BEGIN MATERIAL FOR THIS TASK

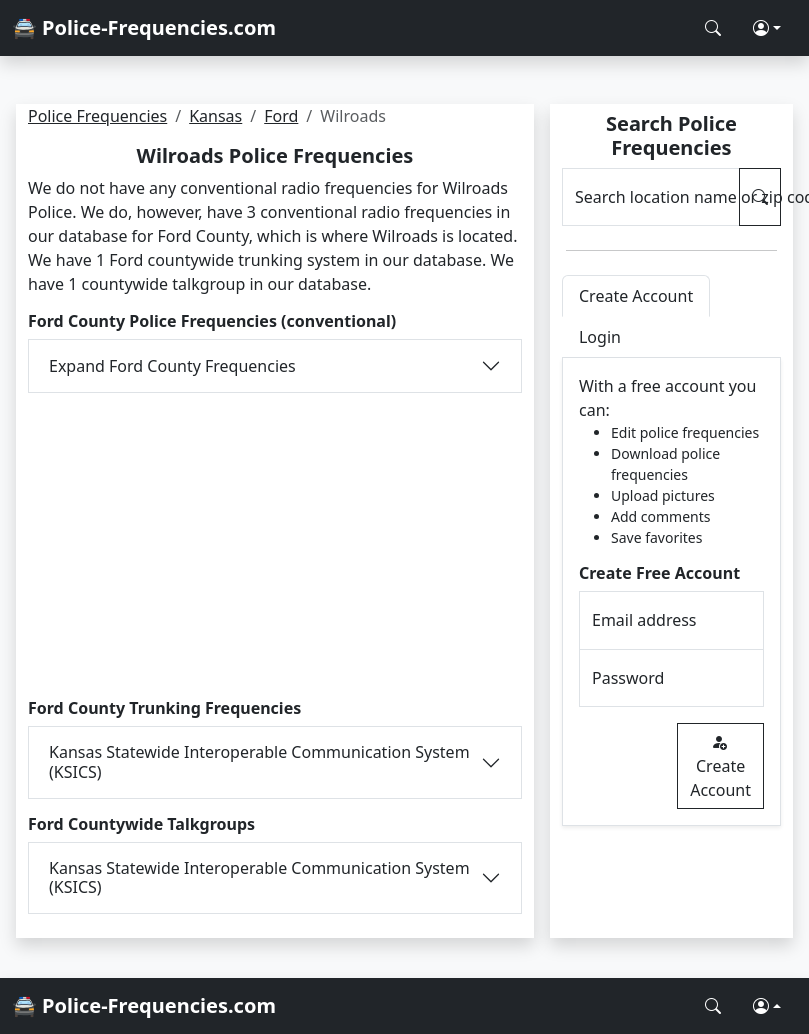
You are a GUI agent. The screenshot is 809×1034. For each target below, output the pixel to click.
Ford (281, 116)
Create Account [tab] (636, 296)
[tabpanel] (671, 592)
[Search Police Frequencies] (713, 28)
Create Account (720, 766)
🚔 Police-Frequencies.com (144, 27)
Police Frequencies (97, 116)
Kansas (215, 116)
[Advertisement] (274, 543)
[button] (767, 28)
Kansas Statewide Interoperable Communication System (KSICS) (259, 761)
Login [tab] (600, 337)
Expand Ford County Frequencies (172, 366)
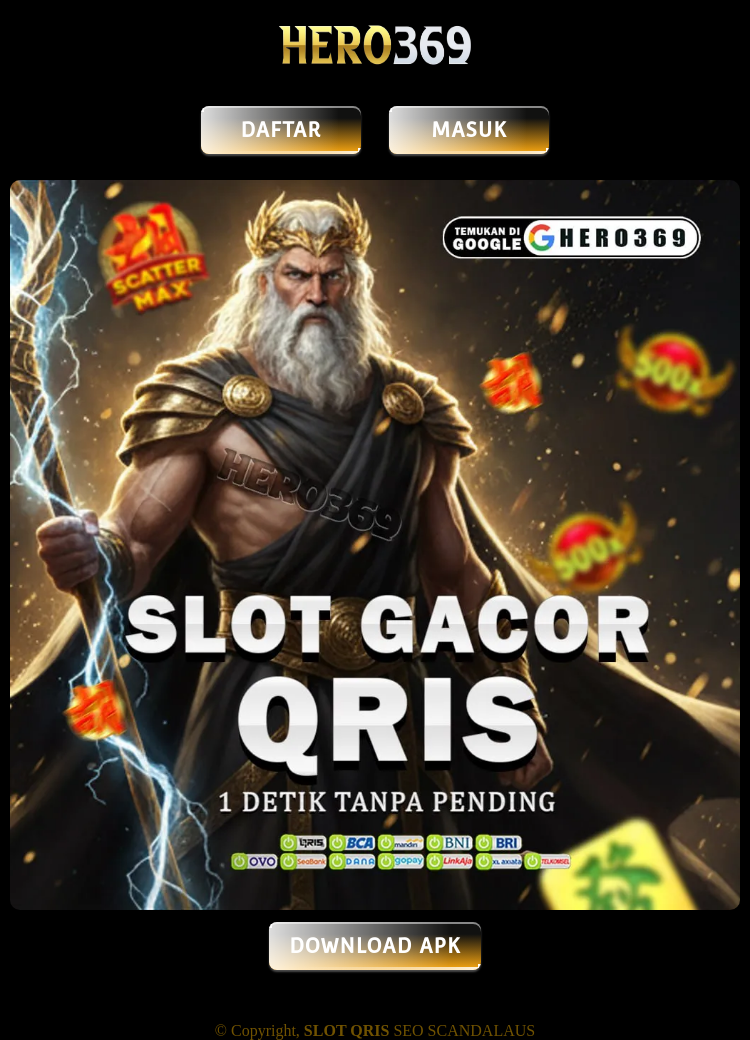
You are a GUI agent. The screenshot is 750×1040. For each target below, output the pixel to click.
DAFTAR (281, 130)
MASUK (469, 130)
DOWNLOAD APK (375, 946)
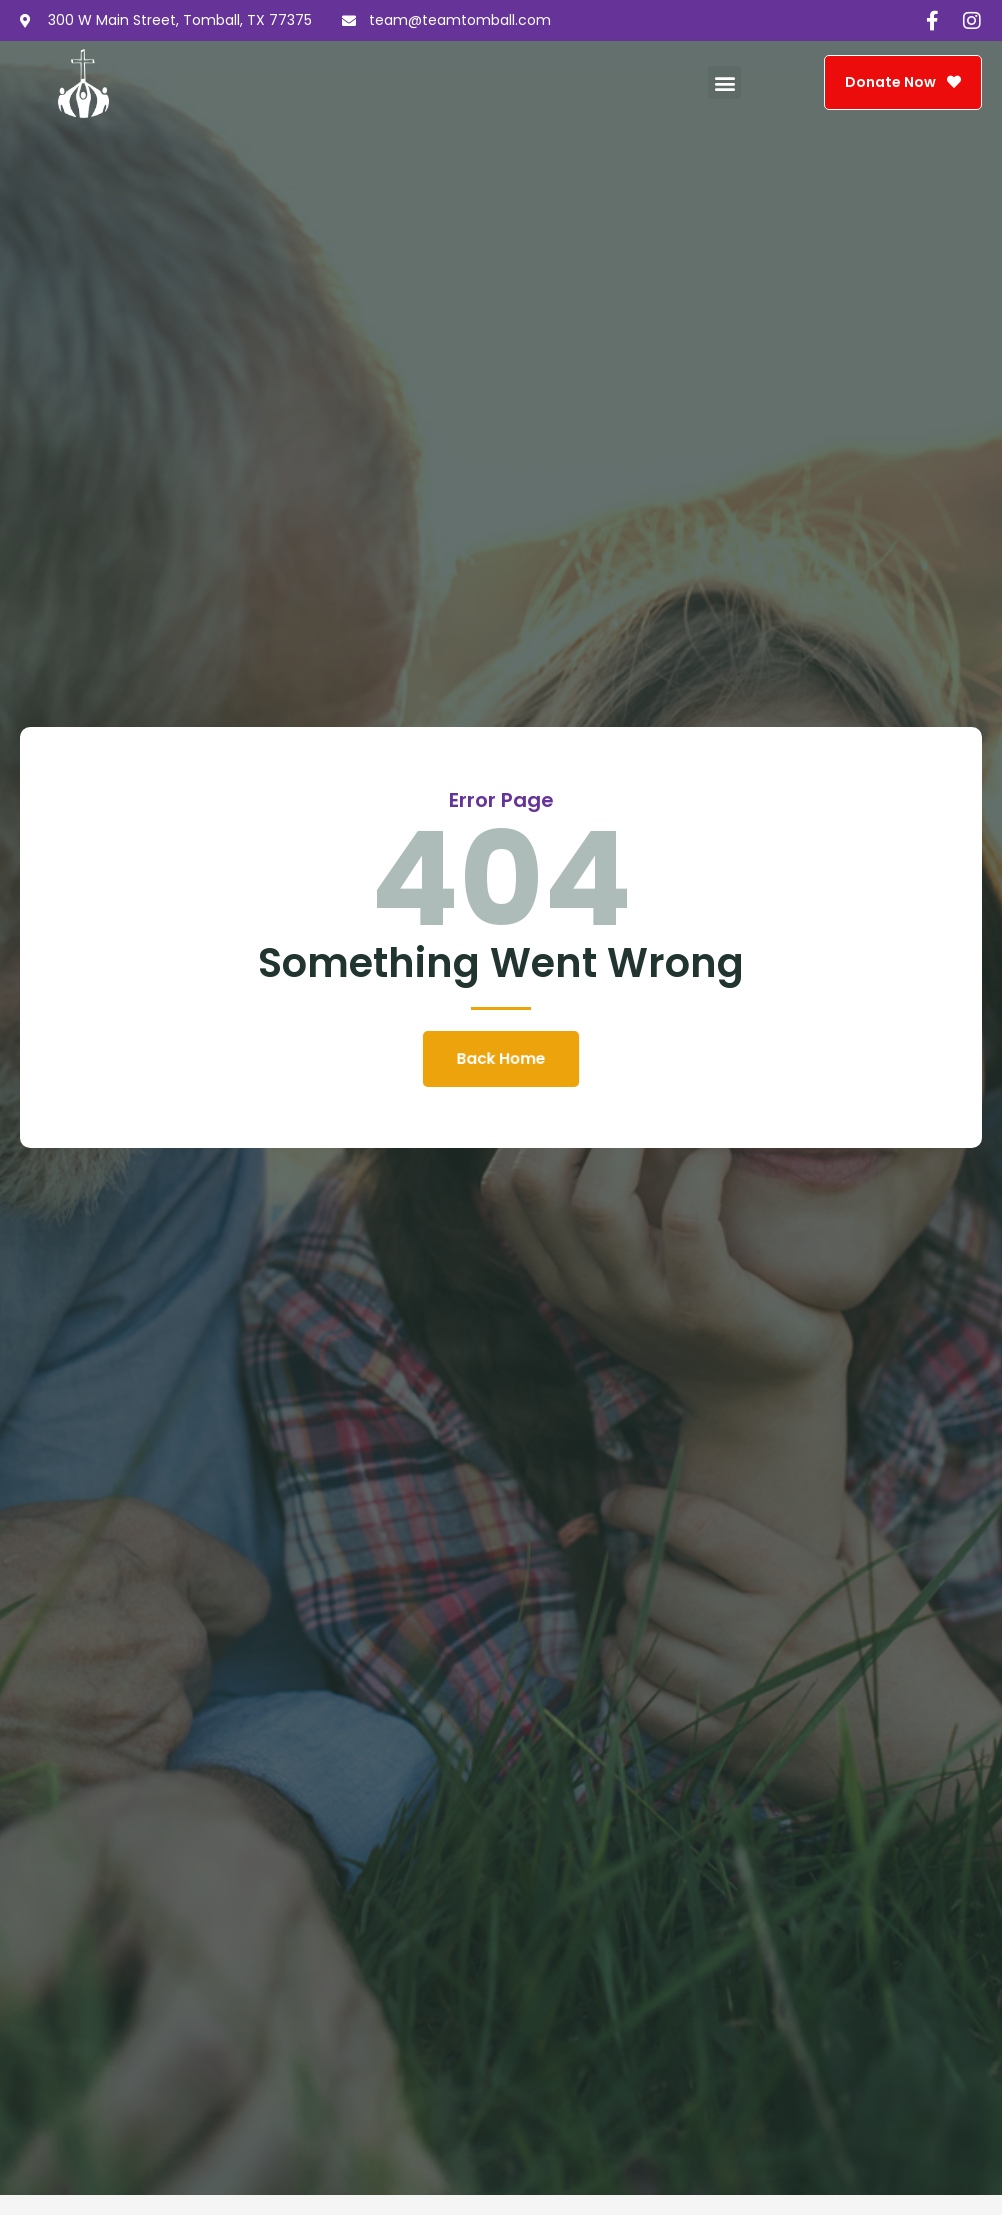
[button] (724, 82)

END MATERIAL FOR THIS TASK

WHAT YOU NEED TO DO: Copy out, word for word, the part of the rows that opens with the line containing "[tabpanel] (671, 592)" and closes with the last line of the rows, including both ends. Leave the pictures out of your copy.

COMPLETE ANSWER:
[tabpanel] (671, 592)
[Search Police Frequencies] (713, 28)
Create Account (720, 766)
🚔 Police-Frequencies.com (144, 27)
Police Frequencies (97, 116)
Kansas (215, 116)
[Advertisement] (274, 543)
[button] (767, 28)
Kansas Statewide Interoperable Communication System (KSICS) (259, 761)
Login [tab] (600, 337)
Expand Ford County Frequencies (172, 366)
You are a GUI agent. The screenshot is 750×1040. For each target below, output the pixel to click.
DAFTAR (281, 130)
MASUK (469, 130)
DOWNLOAD APK (375, 946)
[button] (724, 82)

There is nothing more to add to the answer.